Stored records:
::::::

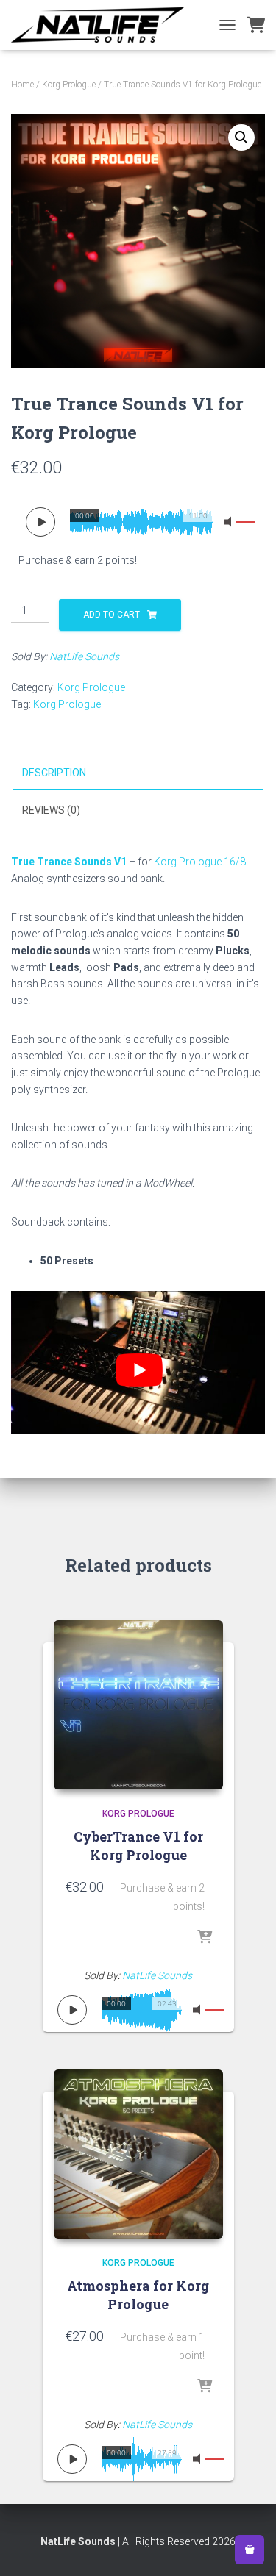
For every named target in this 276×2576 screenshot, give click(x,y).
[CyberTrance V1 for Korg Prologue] (138, 1704)
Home (22, 84)
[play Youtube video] (139, 1369)
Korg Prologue (69, 84)
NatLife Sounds (84, 656)
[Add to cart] (204, 1938)
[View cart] (256, 25)
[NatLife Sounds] (103, 25)
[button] (241, 137)
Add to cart (111, 614)
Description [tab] (54, 773)
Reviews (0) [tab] (51, 810)
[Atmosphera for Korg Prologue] (138, 2154)
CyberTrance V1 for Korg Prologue (138, 1846)
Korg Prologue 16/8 (200, 861)
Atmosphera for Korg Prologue (138, 2295)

::::::

_Task requirements_:
The lines that mention the word "Prologue" should be pulled from the records above.

_Response area_:
[CyberTrance V1 for Korg Prologue] (138, 1704)
Korg Prologue (69, 84)
[Atmosphera for Korg Prologue] (138, 2154)
CyberTrance V1 for Korg Prologue (138, 1846)
Korg Prologue 16/8 (200, 861)
Atmosphera for Korg Prologue (138, 2295)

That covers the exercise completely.